Ligand‐Induced Stabilization and Activation of Peroxisome Proliferator‐Activated Receptor γ

Peroxisome proliferator‐activated receptor γ belongs to the nuclear receptor superfamily and is activated by the antidiabetic drugs rosiglitazone and pioglitazone. Ligand‐independent constitutive activity of peroxisome proliferator‐activated receptor γ is also demonstrated. X‐ray crystallographic structures show that the active or inactive conformations of the receptor are determined by the position of helix 12 in the C‐terminal end. In this study, molecular dynamics simulations were used to gain molecular insight into the activation process and the structural stability of inactive and active peroxisome proliferator‐activated receptor γ receptor structure.
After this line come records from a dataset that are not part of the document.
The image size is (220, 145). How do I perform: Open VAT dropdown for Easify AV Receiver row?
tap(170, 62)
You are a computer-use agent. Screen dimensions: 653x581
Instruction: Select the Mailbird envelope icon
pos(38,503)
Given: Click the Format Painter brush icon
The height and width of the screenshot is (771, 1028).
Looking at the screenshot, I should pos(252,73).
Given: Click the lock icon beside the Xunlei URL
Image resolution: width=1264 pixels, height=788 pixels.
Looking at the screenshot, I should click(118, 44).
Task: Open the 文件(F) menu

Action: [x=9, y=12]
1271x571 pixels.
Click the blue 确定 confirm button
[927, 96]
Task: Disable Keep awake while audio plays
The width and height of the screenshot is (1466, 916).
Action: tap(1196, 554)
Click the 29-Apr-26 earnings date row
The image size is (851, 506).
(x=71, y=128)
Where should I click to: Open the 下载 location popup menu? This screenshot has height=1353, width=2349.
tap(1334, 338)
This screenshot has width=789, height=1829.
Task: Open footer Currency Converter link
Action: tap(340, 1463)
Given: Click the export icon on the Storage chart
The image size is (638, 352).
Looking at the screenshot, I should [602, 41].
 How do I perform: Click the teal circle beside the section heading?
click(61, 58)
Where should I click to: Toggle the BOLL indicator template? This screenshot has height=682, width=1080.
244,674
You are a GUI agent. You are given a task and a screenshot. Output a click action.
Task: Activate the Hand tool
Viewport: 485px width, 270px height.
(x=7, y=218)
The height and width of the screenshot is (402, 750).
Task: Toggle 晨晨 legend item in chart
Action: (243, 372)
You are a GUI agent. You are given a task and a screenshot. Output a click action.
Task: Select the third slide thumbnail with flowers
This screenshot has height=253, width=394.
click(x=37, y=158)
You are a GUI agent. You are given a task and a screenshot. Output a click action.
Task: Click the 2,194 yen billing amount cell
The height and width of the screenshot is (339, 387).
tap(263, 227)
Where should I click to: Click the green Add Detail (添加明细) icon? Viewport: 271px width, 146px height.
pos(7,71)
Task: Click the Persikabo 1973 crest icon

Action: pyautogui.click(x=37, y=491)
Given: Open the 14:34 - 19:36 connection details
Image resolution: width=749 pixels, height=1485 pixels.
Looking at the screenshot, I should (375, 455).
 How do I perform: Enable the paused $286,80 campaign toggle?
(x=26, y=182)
The simulations showed: (i) during molecular dynamics simulations without agonist at the active site, the receptor structure with helix 12 in a position corresponding to activated receptor structure was structurally more stable than with helix 12 in a position corresponding to inactive receptor structure, which may contribute to the constitutive activity of the receptor; (ii) docosahexenoic acid stabilized the active receptor conformation more efficiently than the glitazones; (iii) docosahexenoic acid, but not glitazones, induced structural changes into the inactive receptor structure such that helix 12 was shifted into a position more similar to that of an active receptor structure, which indicate that docosahexenoic acid is a more effective peroxisome proliferator‐activated receptor γ agonist than the glitazones.